The Ninevites committed great acts of evil, and Jonah and his people were direct victims of some of their brutality. Though Jonah missed the heart of God by missing God's mercy, there was rightness to his desire for justice. His heart cried out for sin to be dealt with, for God to judge and vindicate the wronged.

Arise, O LORD; O God, lift up your hand; forget not the afflicted... Break the arm of the wicked and evildoer; call his wickedness to account till you find none. - Psalm 10:12, 15

Before we judge Jonah too harshly, we must remember that even in God's own words of revelation to Israel He asserts two truths that appear contradictory on the surface - "I will show mercy" and "I will not let sin go unpunished." Jonah and the rest of us should ask, "How can this be?"

God Establishes His Justice and Extends His Rich Mercy at the Cross

Through the whole Old Testament, the resolution of God's mercy and God's justice remained incomplete, but in the sacrificial death of Jesus both are resolved. To the one who asks, "How does God show mercy without compromising justice?" the LORD replies, "My Son has taken the punishment of sin."

In Christ, we learn that God does not leave sin unpunished when He chooses to show mercy. Rather, the sins of the world he laid upon the back of Christ. The guilty do not go unpunished. Instead, the Innocent One willingly and sacrificially took their punishment in his own body by dying their death. In Christ, God upheld righteousness and extended mercy to all who place their faith in Him.

For there is no distinction: 23 for all have sinned and fall short of the glory of God, 24 and are justified by his grace as a gift, through the redemption that is in Christ Jesus, 25 whom God put forward as a propitiation by his blood, to be received by faith. This was to show God’s righteousness, because in his divine forbearance he had passed over former sins. 26 It was to show his righteousness at the present time, so that he might be just and the justifier of the one who has faith in Jesus. - Romans 3:22b-26 (ESV)

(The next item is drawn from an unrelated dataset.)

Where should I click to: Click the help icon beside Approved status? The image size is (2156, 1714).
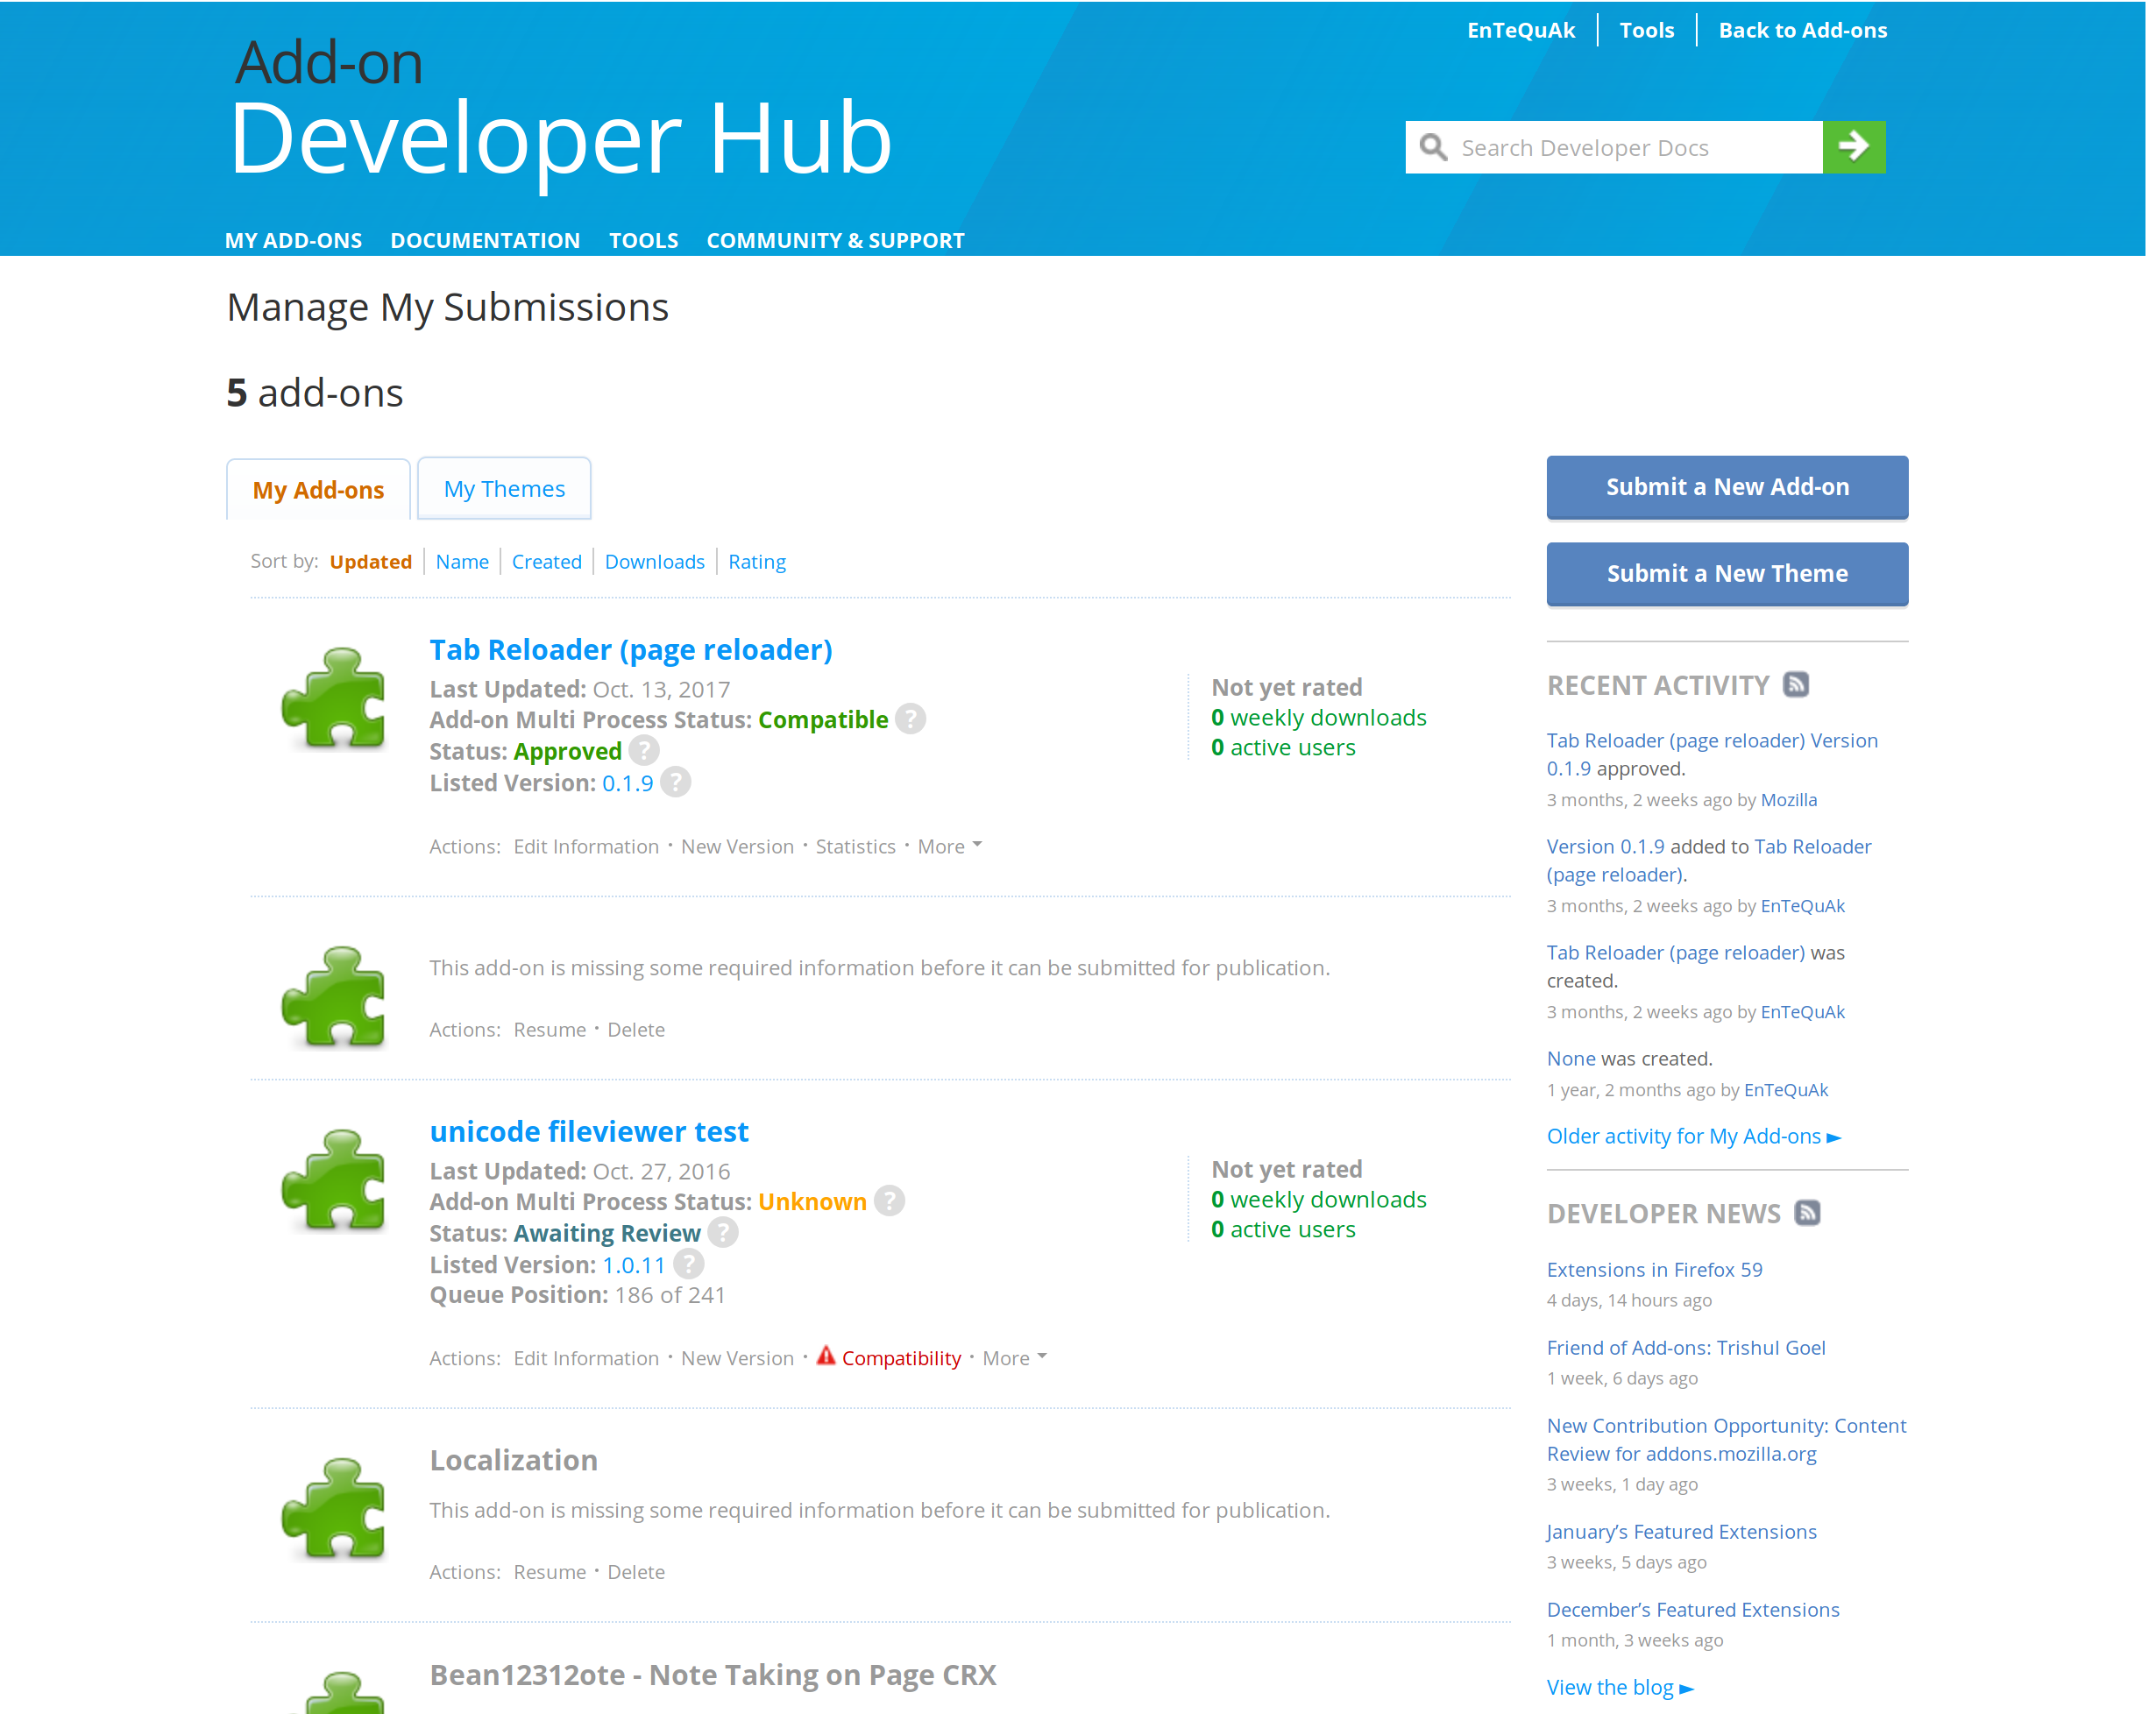click(x=645, y=751)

According to the apostle Paul, God did not ignore, minimize, or sweep under the rug the sin of Nineveh. His mercy to Nineveh did not mean that he just ignored their sin as if it were no big deal. Instead, God "in his divine forbearance... passed over their sins" until Christ would come to "as a propitiation" for them. God in His mercy chose to delay the just punishment for Nineveh's sin until Jesus Himself would come as a substitute to pay for their sins. In this way, God maintains His justice even as He shows an abundance of mercy.

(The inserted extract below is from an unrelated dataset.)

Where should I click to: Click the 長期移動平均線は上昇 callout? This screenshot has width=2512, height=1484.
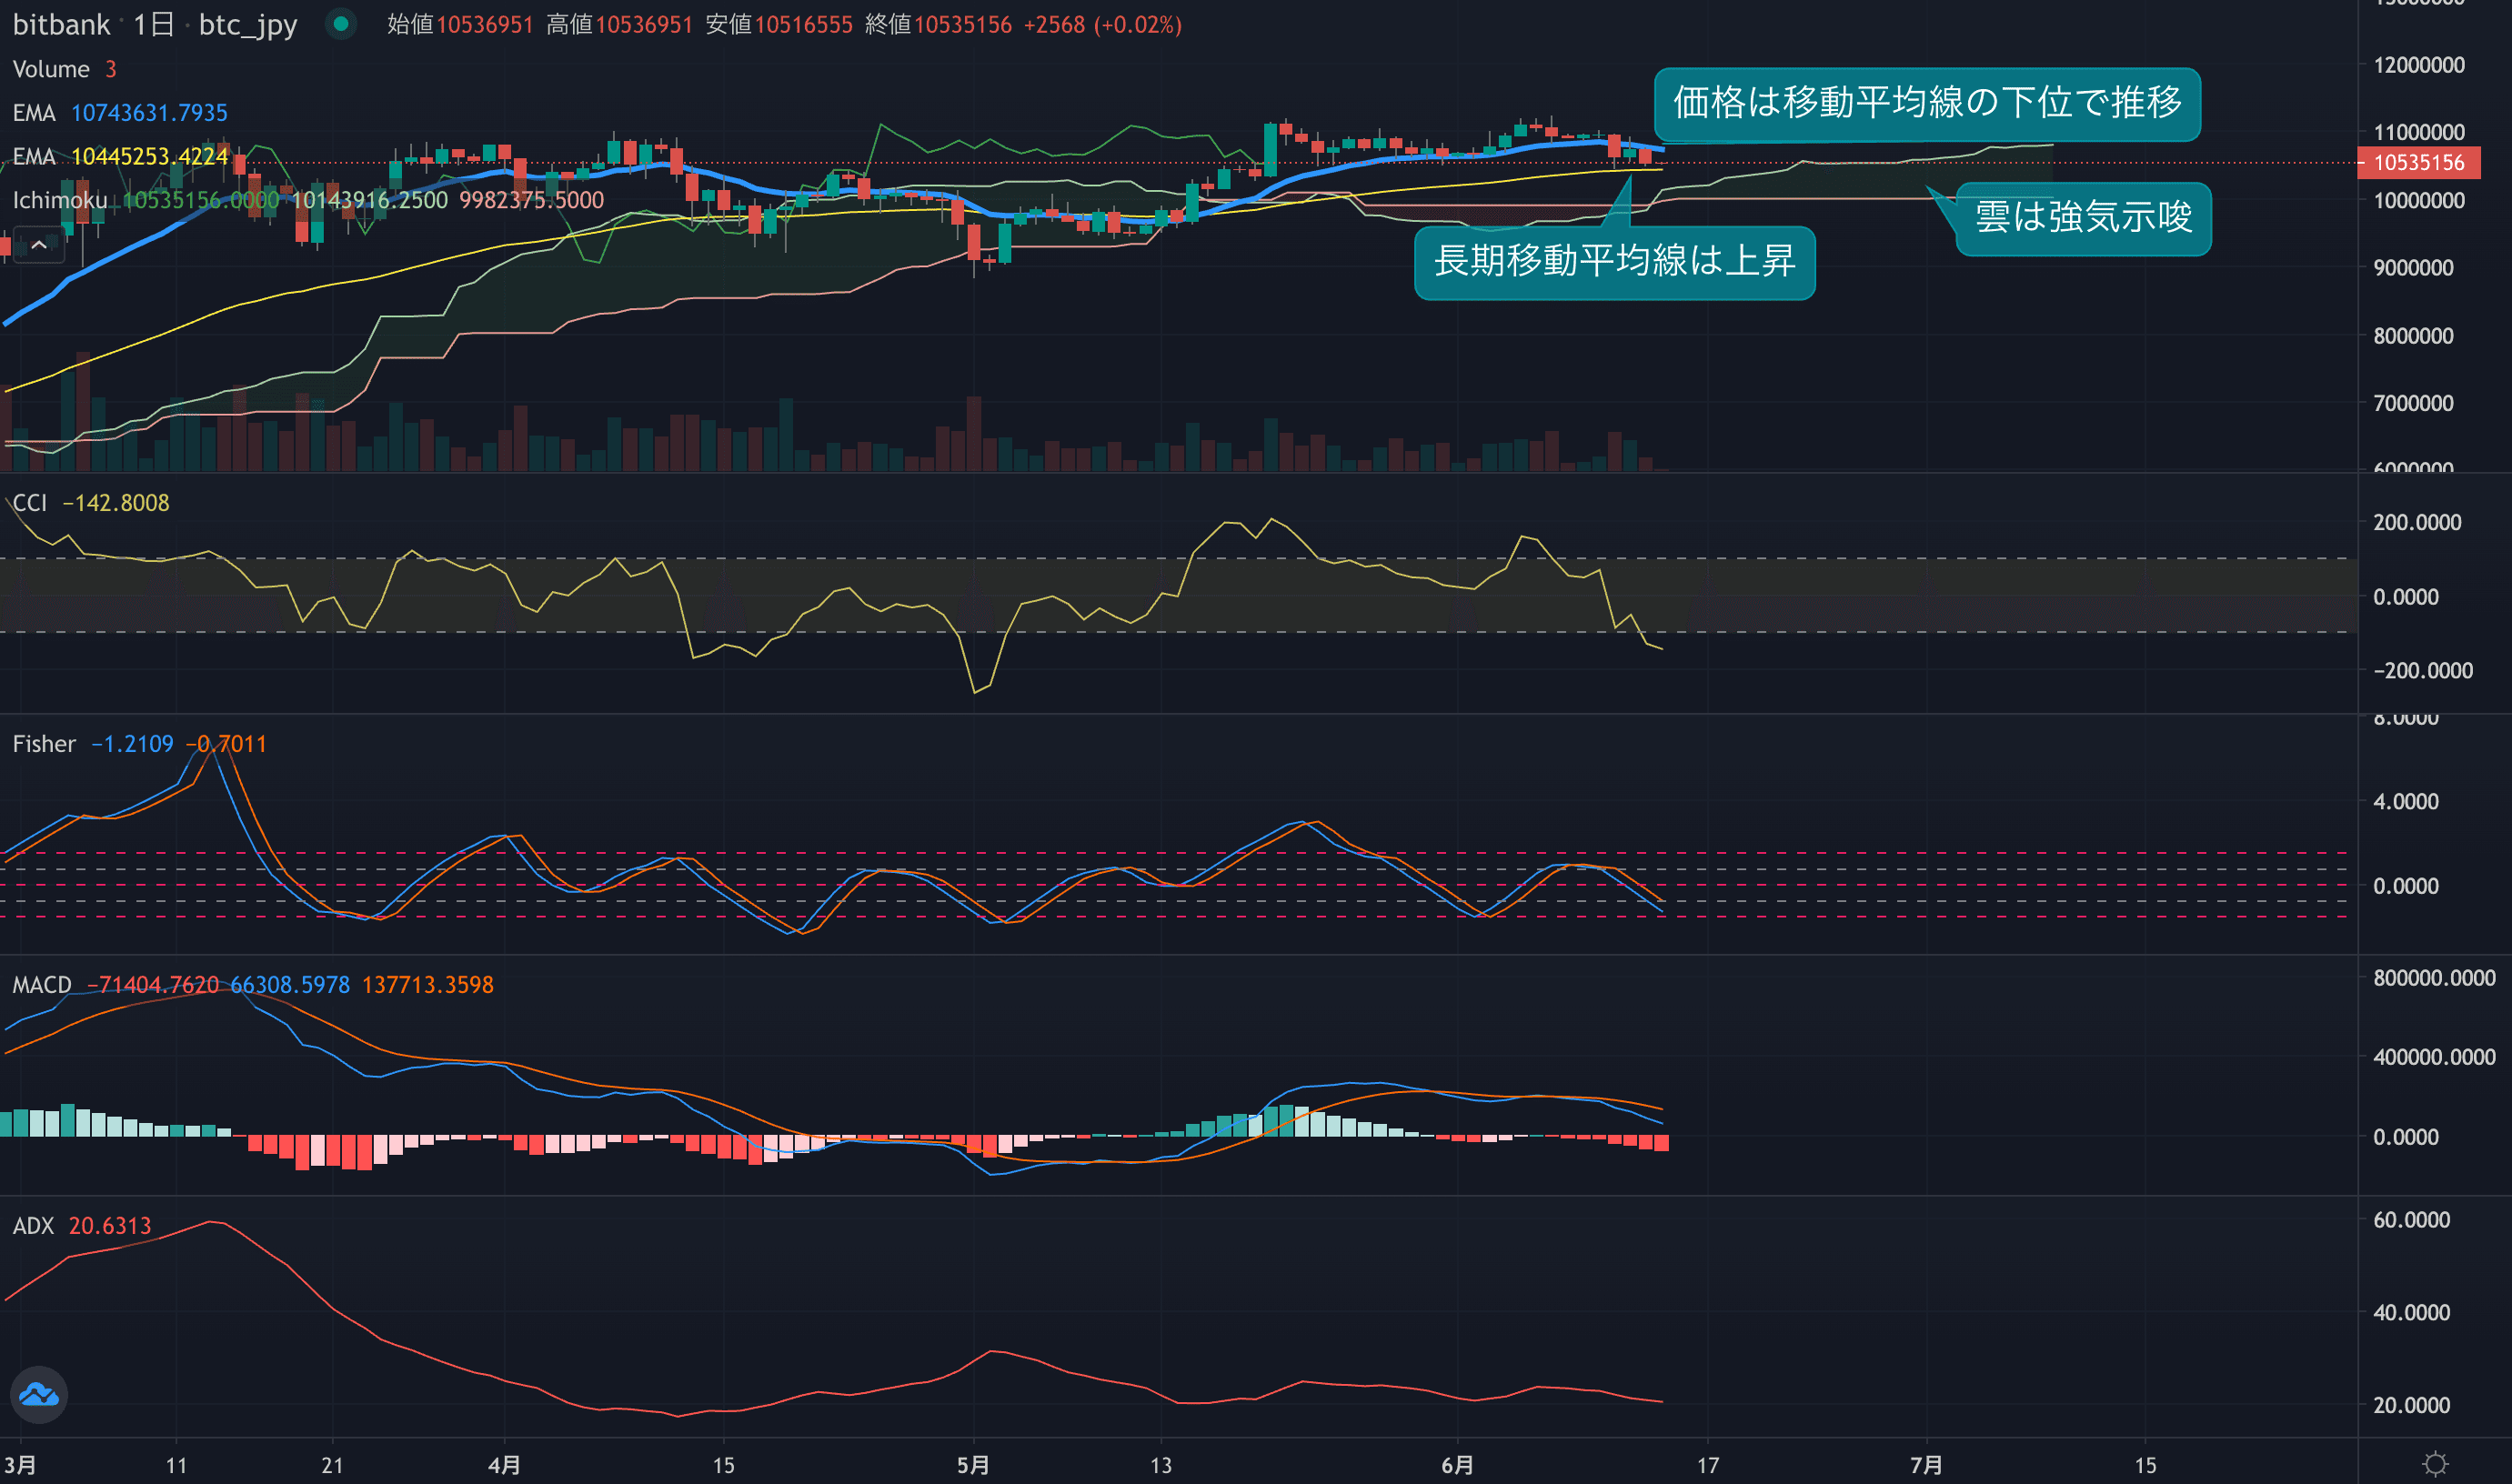tap(1614, 262)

Propitiation "refers to the removal of God's wrath by providing a substitute. The substitute is provided by God himself. The substitute, Jesus Christ, does not just cancel the wrath [of God]; he absorbs it and diverts it from us to himself. God's wrath is just, and it was spent [on Jesus] not withdrawn." - John Piper, Fifty Reasons Jesus Came to Die, p. 21

Long For Justice, Extend Mercy, and Look to the Cross

As Christians, we too should long for justice. We should delight in justice and hope for justice. We should take comfort in knowing that justice will be and has been upheld.

At the same time, we should abound like God in mercy. We should experience compassion in our hearts for those captured in the snare of the devil and enslaved in the bondage of sin. We should desire with God for all men to come to a knowledge of the truth. We should feel sorrow and sadness even in the death of the wicked. We should look out on the mass of humanity and weep over their condition.

How do we long for justice and feel pity that compels us to show mercy? We, like God, look not only at the sinner but at the cross where Jesus died not only for our sins but also for the sins of the whole world. We know by looking at the cross that justice has been upheld and mercy is possible for all who place their faith in Jesus. We, the believers, have tasted and experienced this mercy. If then we have been shown mercy, should we also not desire mercy to go forth to others?

It is at the cross that our longing for justice and our commitment to extend mercy find legitimacy. Let us then fix our eyes on Jesus. Let us preach Christ and him crucified. For from His cross the radiant glory of both justice and mercy shines bright.